TASK DIRECTIONS:
The answer is every line in the data below that contains the word "gear".
▶
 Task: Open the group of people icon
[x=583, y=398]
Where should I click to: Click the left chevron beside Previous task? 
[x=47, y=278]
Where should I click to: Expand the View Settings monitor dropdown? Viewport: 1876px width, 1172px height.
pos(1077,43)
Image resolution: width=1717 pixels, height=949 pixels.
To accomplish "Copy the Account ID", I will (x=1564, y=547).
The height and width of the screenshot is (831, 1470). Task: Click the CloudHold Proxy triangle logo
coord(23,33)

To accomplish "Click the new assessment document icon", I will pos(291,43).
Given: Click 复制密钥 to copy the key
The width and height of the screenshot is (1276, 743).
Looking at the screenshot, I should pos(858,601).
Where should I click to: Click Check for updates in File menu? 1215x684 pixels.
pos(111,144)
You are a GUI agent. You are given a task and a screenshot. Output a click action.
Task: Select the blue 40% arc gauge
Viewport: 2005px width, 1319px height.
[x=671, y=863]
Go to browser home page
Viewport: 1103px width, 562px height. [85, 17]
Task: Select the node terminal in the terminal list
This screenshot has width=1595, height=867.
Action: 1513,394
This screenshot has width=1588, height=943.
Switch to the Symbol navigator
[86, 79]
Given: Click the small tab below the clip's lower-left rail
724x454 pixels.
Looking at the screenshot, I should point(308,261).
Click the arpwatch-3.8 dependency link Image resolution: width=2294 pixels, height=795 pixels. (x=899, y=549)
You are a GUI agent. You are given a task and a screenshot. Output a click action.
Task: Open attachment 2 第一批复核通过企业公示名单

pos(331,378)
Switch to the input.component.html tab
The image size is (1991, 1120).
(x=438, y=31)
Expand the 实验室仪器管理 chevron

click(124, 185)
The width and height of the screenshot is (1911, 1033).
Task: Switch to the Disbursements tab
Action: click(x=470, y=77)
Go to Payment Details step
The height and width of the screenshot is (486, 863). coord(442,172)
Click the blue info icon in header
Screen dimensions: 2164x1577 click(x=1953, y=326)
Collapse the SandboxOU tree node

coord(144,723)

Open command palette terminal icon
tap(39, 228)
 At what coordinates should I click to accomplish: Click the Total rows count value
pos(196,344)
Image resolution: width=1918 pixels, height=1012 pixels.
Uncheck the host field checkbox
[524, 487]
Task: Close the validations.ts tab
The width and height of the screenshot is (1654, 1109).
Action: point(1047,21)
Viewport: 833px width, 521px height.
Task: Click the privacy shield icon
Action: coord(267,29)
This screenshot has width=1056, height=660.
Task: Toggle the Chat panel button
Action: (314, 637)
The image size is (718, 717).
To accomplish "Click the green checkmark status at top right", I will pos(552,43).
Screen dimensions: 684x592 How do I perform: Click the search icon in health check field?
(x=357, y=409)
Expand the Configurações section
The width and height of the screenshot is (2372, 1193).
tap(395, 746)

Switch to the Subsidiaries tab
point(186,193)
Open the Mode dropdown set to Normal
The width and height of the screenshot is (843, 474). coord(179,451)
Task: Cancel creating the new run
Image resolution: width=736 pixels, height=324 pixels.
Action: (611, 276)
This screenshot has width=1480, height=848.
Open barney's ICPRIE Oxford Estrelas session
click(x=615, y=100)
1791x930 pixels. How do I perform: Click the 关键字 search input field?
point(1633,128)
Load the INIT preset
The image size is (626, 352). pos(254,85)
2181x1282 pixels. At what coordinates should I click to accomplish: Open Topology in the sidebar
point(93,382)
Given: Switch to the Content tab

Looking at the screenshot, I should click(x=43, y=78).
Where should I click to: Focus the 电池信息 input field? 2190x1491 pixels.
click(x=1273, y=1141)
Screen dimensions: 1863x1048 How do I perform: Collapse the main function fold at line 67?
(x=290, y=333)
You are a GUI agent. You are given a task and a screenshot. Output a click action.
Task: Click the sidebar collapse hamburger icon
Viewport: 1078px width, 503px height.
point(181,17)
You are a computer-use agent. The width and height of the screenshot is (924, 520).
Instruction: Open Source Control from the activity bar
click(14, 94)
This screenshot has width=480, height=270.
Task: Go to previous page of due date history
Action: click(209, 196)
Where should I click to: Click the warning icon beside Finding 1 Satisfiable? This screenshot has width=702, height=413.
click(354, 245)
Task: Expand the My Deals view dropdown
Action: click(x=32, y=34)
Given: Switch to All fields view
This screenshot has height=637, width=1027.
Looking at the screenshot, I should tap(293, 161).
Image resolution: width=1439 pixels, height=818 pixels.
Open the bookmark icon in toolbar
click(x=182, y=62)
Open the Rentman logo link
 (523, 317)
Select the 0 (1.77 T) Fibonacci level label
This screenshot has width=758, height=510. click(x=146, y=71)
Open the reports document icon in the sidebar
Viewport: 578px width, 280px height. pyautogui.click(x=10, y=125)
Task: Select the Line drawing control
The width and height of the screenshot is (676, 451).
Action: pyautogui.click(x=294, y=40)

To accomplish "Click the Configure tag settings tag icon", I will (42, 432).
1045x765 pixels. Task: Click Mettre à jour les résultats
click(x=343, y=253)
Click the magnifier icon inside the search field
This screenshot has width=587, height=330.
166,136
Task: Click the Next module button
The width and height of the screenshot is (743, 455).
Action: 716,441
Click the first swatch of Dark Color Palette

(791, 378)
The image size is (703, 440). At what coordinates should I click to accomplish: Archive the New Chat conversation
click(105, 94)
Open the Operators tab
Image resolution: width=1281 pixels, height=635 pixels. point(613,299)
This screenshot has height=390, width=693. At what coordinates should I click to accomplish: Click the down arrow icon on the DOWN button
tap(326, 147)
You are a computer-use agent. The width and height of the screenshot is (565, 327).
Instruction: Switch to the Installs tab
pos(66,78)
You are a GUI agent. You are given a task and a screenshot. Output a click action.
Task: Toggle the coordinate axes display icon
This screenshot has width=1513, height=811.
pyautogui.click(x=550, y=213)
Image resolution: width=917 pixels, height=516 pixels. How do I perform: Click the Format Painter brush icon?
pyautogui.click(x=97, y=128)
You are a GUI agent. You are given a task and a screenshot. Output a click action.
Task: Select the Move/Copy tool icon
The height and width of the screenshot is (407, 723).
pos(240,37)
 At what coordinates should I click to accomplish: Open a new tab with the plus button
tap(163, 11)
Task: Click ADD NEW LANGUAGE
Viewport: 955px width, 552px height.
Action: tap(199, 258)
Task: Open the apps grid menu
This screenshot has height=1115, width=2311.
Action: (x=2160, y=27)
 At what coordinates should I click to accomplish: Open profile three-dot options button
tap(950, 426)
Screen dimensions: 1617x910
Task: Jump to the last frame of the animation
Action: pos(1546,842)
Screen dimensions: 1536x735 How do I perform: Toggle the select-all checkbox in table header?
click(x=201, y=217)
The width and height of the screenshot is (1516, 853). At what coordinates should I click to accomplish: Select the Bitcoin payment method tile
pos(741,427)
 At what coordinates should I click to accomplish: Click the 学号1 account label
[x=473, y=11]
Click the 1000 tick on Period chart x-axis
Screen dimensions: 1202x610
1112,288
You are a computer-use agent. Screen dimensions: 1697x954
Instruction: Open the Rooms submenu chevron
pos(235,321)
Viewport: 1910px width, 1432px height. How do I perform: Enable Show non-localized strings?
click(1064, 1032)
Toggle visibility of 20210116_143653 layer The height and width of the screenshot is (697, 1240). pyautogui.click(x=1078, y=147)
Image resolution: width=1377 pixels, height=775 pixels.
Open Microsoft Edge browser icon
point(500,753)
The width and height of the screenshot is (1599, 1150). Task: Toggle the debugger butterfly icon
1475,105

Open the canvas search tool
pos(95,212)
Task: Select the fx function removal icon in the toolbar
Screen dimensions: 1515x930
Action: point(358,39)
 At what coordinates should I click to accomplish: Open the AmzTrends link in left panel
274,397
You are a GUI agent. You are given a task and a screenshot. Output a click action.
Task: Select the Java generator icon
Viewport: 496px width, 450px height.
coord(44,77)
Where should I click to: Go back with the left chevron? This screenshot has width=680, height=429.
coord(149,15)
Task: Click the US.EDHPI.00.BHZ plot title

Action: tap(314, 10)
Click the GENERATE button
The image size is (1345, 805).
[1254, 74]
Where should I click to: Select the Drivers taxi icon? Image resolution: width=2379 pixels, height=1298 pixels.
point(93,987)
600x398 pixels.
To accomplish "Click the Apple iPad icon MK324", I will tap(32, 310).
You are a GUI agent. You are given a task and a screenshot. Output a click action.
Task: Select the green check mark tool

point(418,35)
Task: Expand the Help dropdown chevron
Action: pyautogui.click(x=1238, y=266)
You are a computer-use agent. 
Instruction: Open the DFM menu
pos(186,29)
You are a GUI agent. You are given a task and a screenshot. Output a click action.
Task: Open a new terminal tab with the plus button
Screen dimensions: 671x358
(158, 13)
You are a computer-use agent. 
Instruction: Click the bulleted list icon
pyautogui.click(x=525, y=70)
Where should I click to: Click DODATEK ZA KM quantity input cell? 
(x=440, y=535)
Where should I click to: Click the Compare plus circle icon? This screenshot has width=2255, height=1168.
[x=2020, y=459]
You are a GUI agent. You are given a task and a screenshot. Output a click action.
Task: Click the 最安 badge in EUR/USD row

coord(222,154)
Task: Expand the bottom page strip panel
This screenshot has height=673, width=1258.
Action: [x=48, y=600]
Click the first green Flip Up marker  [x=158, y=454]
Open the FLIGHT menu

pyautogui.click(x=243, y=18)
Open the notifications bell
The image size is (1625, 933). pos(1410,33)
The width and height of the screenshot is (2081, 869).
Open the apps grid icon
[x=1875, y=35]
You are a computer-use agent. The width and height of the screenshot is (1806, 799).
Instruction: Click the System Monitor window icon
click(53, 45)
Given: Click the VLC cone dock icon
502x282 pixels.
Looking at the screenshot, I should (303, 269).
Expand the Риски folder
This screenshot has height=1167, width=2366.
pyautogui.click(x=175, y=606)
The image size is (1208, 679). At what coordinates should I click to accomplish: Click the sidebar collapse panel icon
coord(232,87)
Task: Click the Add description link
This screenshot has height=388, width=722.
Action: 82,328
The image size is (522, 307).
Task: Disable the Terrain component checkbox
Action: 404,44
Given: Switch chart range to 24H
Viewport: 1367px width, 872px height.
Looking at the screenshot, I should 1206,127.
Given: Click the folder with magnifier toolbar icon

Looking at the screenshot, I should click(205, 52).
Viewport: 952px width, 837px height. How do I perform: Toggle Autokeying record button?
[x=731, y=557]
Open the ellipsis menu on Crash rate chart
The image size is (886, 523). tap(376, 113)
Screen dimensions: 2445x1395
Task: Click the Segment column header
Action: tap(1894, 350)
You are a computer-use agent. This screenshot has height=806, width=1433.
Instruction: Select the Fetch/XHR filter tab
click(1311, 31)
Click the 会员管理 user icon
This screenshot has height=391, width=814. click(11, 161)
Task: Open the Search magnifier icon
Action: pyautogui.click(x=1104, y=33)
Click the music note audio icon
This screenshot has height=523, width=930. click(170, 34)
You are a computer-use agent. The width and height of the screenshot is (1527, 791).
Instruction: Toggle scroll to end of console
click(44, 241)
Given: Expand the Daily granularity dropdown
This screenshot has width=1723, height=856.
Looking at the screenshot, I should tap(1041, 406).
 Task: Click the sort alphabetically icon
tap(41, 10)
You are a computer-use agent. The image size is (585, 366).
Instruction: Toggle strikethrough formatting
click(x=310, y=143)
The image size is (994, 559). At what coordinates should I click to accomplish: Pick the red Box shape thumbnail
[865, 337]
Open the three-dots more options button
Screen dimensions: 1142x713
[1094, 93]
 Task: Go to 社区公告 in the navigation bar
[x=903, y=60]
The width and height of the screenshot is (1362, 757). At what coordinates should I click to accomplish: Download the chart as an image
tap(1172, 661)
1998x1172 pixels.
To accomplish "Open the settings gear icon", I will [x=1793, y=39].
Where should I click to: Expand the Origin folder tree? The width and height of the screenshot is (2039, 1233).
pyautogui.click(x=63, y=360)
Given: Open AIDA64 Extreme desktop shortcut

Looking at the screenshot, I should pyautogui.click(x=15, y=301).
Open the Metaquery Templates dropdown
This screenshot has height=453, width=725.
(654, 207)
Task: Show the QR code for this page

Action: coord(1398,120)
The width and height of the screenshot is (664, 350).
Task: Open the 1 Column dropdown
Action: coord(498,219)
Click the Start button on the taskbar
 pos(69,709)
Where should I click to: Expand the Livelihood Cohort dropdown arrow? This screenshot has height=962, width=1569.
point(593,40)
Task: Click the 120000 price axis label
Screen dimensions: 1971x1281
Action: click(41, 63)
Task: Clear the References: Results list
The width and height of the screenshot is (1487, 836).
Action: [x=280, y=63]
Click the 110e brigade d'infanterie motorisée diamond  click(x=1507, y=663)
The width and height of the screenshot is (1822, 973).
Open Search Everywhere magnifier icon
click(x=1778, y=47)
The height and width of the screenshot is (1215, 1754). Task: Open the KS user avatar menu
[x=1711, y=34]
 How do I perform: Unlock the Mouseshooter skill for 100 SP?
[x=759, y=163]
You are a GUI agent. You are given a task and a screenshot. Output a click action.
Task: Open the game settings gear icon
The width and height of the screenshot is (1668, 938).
◀
WRITTEN ANSWER:
To accomplish "Open the settings gear icon", I will [x=1793, y=39].
Task: Open the game settings gear icon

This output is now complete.